Service cases are assumed to be managed by another service (e.g. a ticketing system), so no creation API is provided. The customer ID concept may differ between the ticket system and the customer system, so that mapping will probably need to be stored as part of the customer record.

Data Store

This is arguably the key component, but we can reduce this to an API for now.

Flexible query performance is a key goal; for this, a key/value pair datastore such as GCS Memorystore, Redis, AWS ElastiCache, or ElasticSearch can provide great performance and flexibility; adding an index is a straightforward, scriptable activity. Such a datastore allows us to query for an object ID, then use that ID to retrieve the full record. Integrated indices such as you'd get on a relational database or with an index in an object datastore are less flexible and more expensive to implement.

For CRM applications, a full-text search of customer records might be desirable. Assuming 10M records/tenant, ~1kB/record, and 10B words, we would have to index about 1G records per tenant to index every word. Apache Lucene has a limit of about 2.1 billion records per index (2G), so that it seems possible to do this with existing off-the-shelf technologies.

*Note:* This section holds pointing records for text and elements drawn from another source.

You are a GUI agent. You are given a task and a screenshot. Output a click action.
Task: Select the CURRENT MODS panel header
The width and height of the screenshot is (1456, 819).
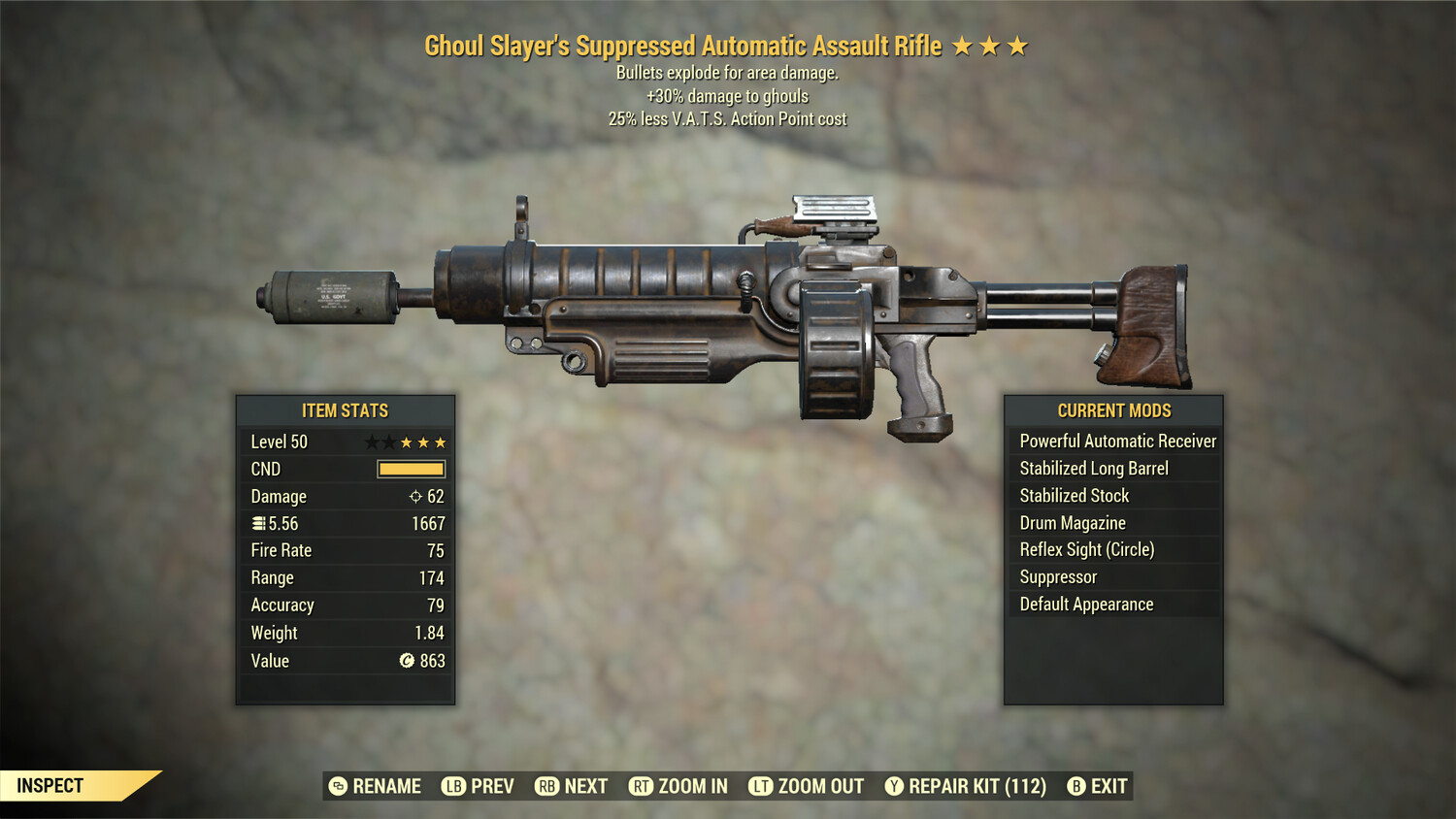(x=1113, y=410)
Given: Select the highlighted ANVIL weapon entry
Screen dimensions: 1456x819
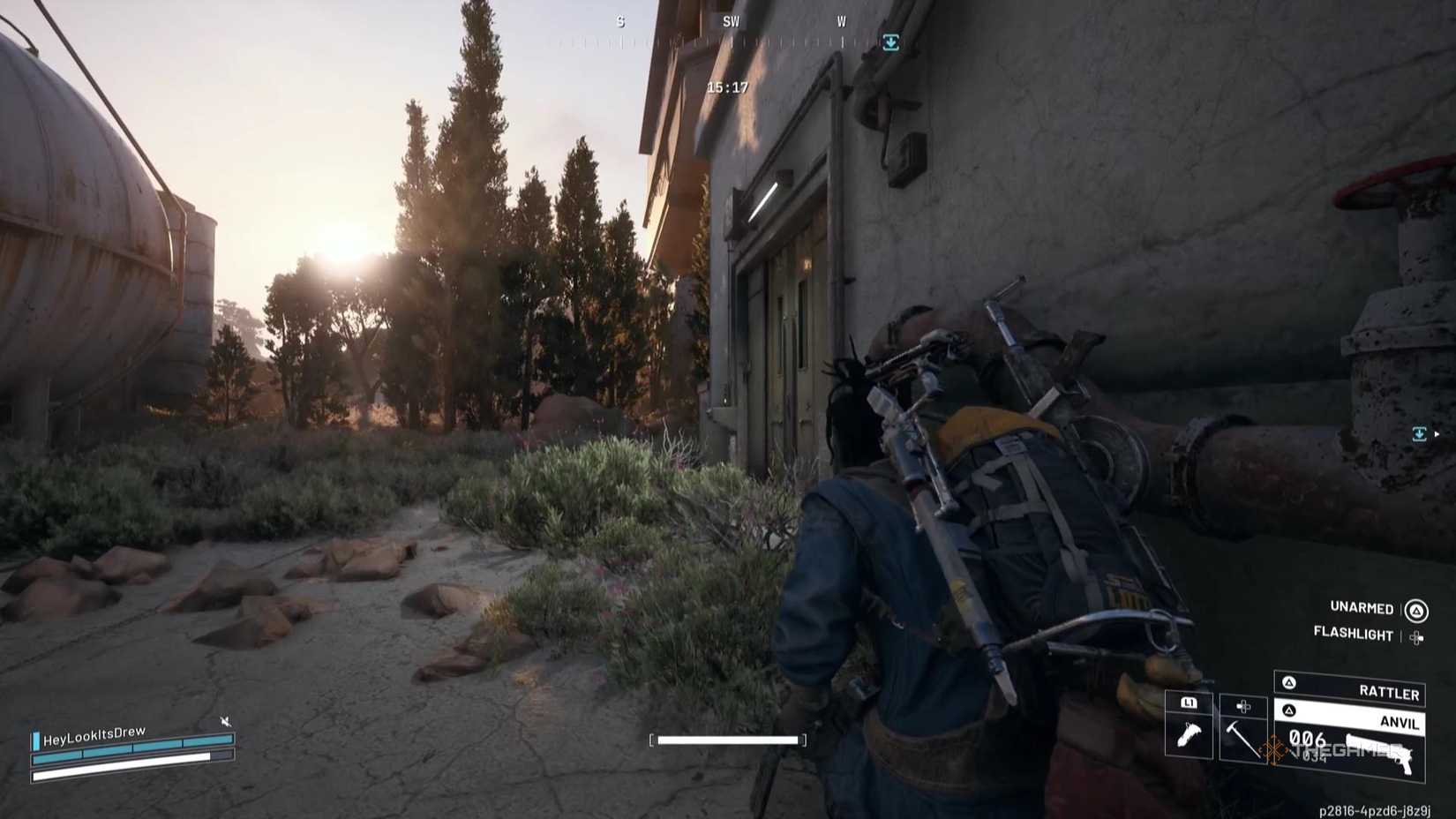Looking at the screenshot, I should pyautogui.click(x=1400, y=723).
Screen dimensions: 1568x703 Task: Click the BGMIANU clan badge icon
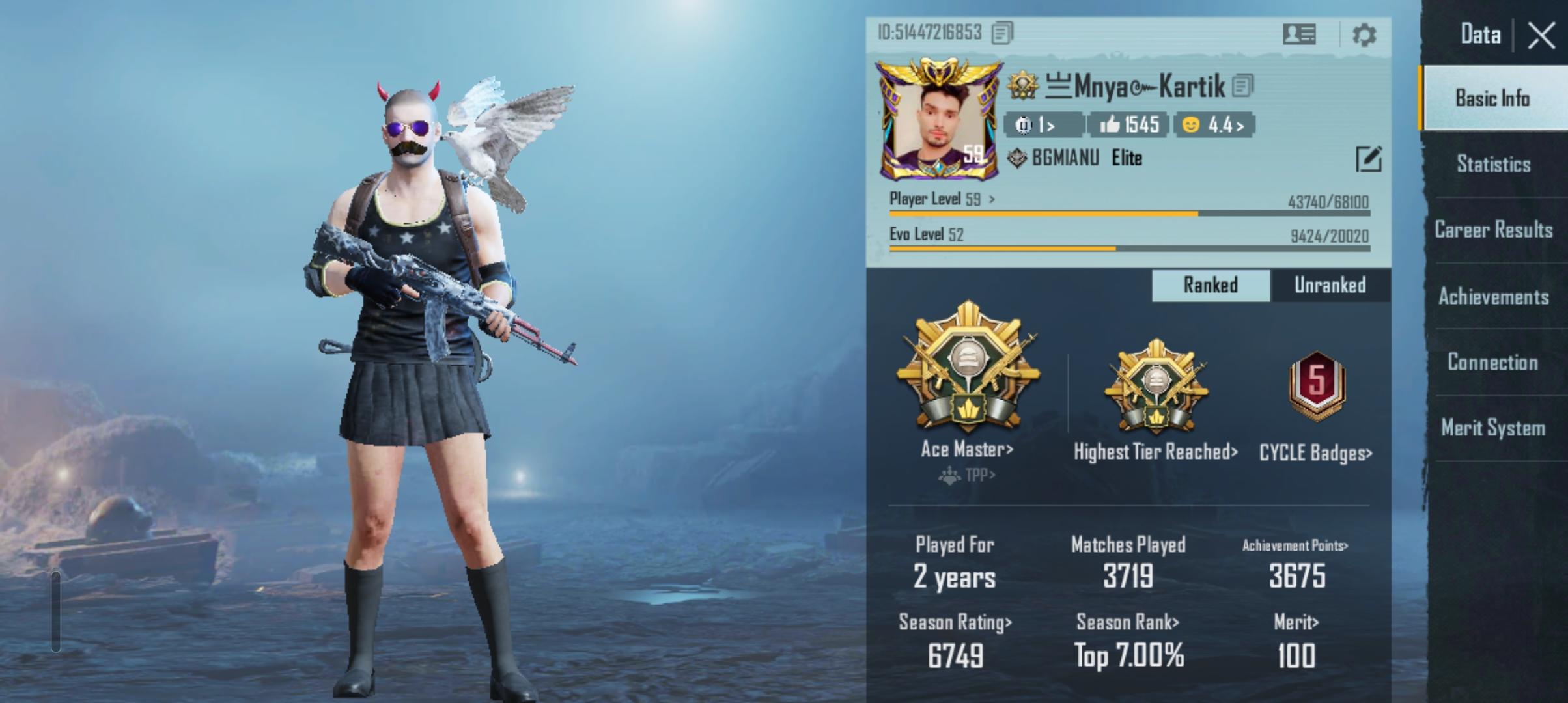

Since the bulk of the content is not indexed, and the key/value store emits an object ID, the bulk Customer store can be an object store such as AWS's DynamoDB, Mongo, GSC's Datastore, and so on. A small number of indices (e.g. various IDs) can be directly indexed.

One might suspect that a 2-step retrieval (search for ID, then retrieve) might cause unacceptable latency, but search results are typically available in < 10ms from these sources, so achieving an overall query latency of <500ms is will within the capabilities of current systems.

Deployment

In production, roughly as shown below. Green components are implemented; other components are stubbed inside the DAOs that provide interfaces to them.

Deployment

edit: https://tinyurl.com/108eilbu

Notes

  • login information is found in application.properties
  • paging is not implemented; if you supply a page number, it will be populated in the result object just for show
  • If you test with a browser, clear cookies between requests, because basic login is generally cached. I have mostly tested with Postman and unit tests
  • search strategy might return summaries to allow for refining the search
  • the entire tenant system might need its own service; the current API is really a stub, and should be thought out before the system gets much larger; backfitting tenants is hard.
  • implement
    • test coverage
    • integration tests; separate from unit tests
    • some kind of lint system
    • a pipeline
    • metrics & logging
    • a real authentication and authorization subsystem
  • the data models are stubs and need some real analysis
  • the default error handling is still in place; this exposes a lot of internal detail inappropriately.